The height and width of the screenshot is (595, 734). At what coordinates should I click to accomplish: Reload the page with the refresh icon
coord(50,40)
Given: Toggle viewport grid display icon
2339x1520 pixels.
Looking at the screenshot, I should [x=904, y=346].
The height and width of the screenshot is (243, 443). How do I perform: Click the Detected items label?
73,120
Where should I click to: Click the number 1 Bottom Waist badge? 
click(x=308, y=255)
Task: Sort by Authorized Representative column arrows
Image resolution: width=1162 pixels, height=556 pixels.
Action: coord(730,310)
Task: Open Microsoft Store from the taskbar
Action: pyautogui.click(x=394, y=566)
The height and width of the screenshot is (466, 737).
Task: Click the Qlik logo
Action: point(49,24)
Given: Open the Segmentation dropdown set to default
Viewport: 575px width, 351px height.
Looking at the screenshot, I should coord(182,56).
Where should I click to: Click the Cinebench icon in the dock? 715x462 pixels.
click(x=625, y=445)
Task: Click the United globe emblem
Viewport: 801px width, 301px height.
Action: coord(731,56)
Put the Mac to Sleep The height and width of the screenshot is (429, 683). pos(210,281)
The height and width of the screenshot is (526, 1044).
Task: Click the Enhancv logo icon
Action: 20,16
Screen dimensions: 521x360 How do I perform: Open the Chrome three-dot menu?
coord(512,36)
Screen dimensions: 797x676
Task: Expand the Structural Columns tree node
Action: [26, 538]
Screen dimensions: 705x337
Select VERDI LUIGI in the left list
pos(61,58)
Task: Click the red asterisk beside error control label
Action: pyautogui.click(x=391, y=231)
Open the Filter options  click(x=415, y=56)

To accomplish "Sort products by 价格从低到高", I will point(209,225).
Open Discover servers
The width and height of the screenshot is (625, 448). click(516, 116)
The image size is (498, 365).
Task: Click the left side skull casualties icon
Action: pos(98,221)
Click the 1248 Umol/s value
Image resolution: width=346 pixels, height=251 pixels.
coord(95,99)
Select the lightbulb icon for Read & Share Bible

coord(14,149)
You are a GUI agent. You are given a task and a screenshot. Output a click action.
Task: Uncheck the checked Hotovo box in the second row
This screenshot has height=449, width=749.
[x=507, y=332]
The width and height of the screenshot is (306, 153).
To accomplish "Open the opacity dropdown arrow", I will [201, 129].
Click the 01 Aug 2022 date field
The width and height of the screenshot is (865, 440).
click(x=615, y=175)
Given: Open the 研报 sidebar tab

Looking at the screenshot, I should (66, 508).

■ Required task ■
Convert the entire listing above into a Markdown table with the columns Row and Text, numbering the lines in order and skipping any blank ones.

■ Solution for this problem ■
| Row | Text |
|---|---|
| 1 | The height and width of the screenshot is (595, 734). At what coordinates should I click to accomplish: Reload the page with the refresh icon |
| 2 | coord(50,40) |
| 3 | Given: Toggle viewport grid display icon |
| 4 | 2339x1520 pixels. |
| 5 | Looking at the screenshot, I should [x=904, y=346]. |
| 6 | The height and width of the screenshot is (243, 443). How do I perform: Click the Detected items label? |
| 7 | 73,120 |
| 8 | Where should I click to: Click the number 1 Bottom Waist badge?  |
| 9 | click(x=308, y=255) |
| 10 | Task: Sort by Authorized Representative column arrows |
| 11 | Image resolution: width=1162 pixels, height=556 pixels. |
| 12 | Action: coord(730,310) |
| 13 | Task: Open Microsoft Store from the taskbar |
| 14 | Action: pyautogui.click(x=394, y=566) |
| 15 | The height and width of the screenshot is (466, 737). |
| 16 | Task: Click the Qlik logo |
| 17 | Action: point(49,24) |
| 18 | Given: Open the Segmentation dropdown set to default |
| 19 | Viewport: 575px width, 351px height. |
| 20 | Looking at the screenshot, I should coord(182,56). |
| 21 | Where should I click to: Click the Cinebench icon in the dock? 715x462 pixels. |
| 22 | click(x=625, y=445) |
| 23 | Task: Click the United globe emblem |
| 24 | Viewport: 801px width, 301px height. |
| 25 | Action: coord(731,56) |
| 26 | Put the Mac to Sleep The height and width of the screenshot is (429, 683). pos(210,281) |
| 27 | The height and width of the screenshot is (526, 1044). |
| 28 | Task: Click the Enhancv logo icon |
| 29 | Action: 20,16 |
| 30 | Screen dimensions: 521x360 How do I perform: Open the Chrome three-dot menu? |
| 31 | coord(512,36) |
| 32 | Screen dimensions: 797x676 |
| 33 | Task: Expand the Structural Columns tree node |
| 34 | Action: [26, 538] |
| 35 | Screen dimensions: 705x337 |
| 36 | Select VERDI LUIGI in the left list |
| 37 | pos(61,58) |
| 38 | Task: Click the red asterisk beside error control label |
| 39 | Action: pyautogui.click(x=391, y=231) |
| 40 | Open the Filter options  click(x=415, y=56) |
| 41 | To accomplish "Sort products by 价格从低到高", I will point(209,225). |
| 42 | Open Discover servers |
| 43 | The width and height of the screenshot is (625, 448). click(516, 116) |
| 44 | The image size is (498, 365). |
| 45 | Task: Click the left side skull casualties icon |
| 46 | Action: pos(98,221) |
| 47 | Click the 1248 Umol/s value |
| 48 | Image resolution: width=346 pixels, height=251 pixels. |
| 49 | coord(95,99) |
| 50 | Select the lightbulb icon for Read & Share Bible |
| 51 | coord(14,149) |
| 52 | You are a GUI agent. You are given a task and a screenshot. Output a click action. |
| 53 | Task: Uncheck the checked Hotovo box in the second row |
| 54 | This screenshot has height=449, width=749. |
| 55 | [x=507, y=332] |
| 56 | The width and height of the screenshot is (306, 153). |
| 57 | To accomplish "Open the opacity dropdown arrow", I will [201, 129]. |
| 58 | Click the 01 Aug 2022 date field |
| 59 | The width and height of the screenshot is (865, 440). |
| 60 | click(x=615, y=175) |
| 61 | Given: Open the 研报 sidebar tab |
| 62 | Looking at the screenshot, I should (66, 508). |